Si l’actionnariat change mécaniquement, ce sera aussi le cas de la marque Apple. Au Nasdaq, Apple est une valeur technologique au fort pouvoir de croissance comme toutes les autres sociétés cotées à cet Indice. Au coeur du Dow Jones, Apple deviendra officiellement une société déterminante pour les Etats-Unis. Une valeur de rendement qui a un positionnement très différent sur les marchés mais aussi dans la société américaine.

Doit-on comprendre qu’Apple ne sera plus « simplement » une société qui doit gérer ses cycles d’innovation mais aussi une société avec une stratégie financière digne d’une banque d’affaires ?

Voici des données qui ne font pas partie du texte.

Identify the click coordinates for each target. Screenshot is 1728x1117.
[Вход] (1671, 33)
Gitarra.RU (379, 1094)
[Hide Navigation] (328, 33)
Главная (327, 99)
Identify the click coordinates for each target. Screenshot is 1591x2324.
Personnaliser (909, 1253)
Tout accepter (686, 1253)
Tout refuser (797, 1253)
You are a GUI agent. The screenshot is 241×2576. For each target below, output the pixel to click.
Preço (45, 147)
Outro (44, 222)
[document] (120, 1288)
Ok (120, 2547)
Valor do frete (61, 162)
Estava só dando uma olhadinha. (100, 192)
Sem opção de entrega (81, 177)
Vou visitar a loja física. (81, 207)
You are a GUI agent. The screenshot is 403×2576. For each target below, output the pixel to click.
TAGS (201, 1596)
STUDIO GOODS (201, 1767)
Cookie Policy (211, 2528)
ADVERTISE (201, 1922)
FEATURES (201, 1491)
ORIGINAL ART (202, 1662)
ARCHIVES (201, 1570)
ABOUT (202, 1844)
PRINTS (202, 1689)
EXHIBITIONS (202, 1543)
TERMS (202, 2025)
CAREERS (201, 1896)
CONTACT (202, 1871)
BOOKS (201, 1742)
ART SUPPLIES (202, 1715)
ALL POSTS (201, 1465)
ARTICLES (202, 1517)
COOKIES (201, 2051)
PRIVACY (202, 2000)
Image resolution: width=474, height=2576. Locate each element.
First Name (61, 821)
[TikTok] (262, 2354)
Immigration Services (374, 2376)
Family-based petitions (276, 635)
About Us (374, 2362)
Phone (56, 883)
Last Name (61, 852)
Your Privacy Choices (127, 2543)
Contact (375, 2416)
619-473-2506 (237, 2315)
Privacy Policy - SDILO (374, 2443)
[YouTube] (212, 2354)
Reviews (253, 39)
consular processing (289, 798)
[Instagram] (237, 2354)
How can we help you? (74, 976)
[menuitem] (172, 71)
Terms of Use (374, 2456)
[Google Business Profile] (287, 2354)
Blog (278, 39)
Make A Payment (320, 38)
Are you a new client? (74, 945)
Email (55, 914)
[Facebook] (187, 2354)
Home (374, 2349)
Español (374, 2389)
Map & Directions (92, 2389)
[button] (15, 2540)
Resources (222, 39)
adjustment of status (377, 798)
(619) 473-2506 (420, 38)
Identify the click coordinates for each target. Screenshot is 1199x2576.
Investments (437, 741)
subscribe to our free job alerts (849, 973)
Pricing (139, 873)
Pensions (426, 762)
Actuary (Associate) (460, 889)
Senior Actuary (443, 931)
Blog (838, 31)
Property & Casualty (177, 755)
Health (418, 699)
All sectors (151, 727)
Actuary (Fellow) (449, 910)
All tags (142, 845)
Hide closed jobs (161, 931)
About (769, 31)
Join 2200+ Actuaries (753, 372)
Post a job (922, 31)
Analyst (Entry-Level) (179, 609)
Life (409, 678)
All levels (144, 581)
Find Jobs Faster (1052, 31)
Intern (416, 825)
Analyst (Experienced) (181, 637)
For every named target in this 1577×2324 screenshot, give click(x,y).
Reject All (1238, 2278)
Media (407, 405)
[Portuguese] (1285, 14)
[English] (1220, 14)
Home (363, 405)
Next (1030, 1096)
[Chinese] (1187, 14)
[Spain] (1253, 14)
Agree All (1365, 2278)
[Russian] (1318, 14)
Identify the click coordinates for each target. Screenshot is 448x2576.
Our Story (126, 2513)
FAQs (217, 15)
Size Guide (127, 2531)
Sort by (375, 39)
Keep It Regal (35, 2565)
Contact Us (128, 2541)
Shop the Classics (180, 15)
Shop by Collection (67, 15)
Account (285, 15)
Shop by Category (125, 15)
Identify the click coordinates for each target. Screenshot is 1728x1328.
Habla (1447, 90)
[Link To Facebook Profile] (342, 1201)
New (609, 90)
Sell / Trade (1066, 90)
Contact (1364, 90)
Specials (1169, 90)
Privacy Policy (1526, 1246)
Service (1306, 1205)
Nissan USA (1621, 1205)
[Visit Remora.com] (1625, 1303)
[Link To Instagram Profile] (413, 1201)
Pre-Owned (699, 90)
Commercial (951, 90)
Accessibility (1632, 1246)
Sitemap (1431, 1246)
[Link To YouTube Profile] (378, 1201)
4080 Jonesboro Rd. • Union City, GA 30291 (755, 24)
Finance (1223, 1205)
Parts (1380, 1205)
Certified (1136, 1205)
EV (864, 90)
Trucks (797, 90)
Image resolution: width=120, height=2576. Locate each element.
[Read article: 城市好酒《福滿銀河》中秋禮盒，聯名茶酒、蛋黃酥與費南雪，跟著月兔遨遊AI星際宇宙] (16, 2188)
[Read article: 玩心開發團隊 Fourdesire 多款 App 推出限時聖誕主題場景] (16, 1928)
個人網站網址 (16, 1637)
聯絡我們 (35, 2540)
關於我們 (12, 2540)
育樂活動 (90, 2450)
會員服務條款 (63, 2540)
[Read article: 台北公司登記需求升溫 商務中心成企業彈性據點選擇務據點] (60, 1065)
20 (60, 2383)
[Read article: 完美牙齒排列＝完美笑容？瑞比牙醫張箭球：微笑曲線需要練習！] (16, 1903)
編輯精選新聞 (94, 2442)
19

Guillaume Lamand : Il y a de ça effectivement. A travers ces changements, Apple se réinvente ! La dynamique boursière d’un titre ne se joue pas seulement à travers la performance d’une société. Il y’a aussi la capacité à gérer l’offre et la demande sur les marchés financiers. Apple est en train de montrer qu’elle est capable de gérer sa croissance, son repositionnement technologique (on en saura plus dans les semaines et mois qui viennent avec l’émergence de nouveaux marchés comme la santé, le fitness, les objets connectés, la domotique, le streaming audio,…) et une stratégie financière de premier plan qui implique la gestion de son actionnariat. Tim Cook exprime là sa propre vision d’Apple. Elle est différente de celle de Steve Jobs.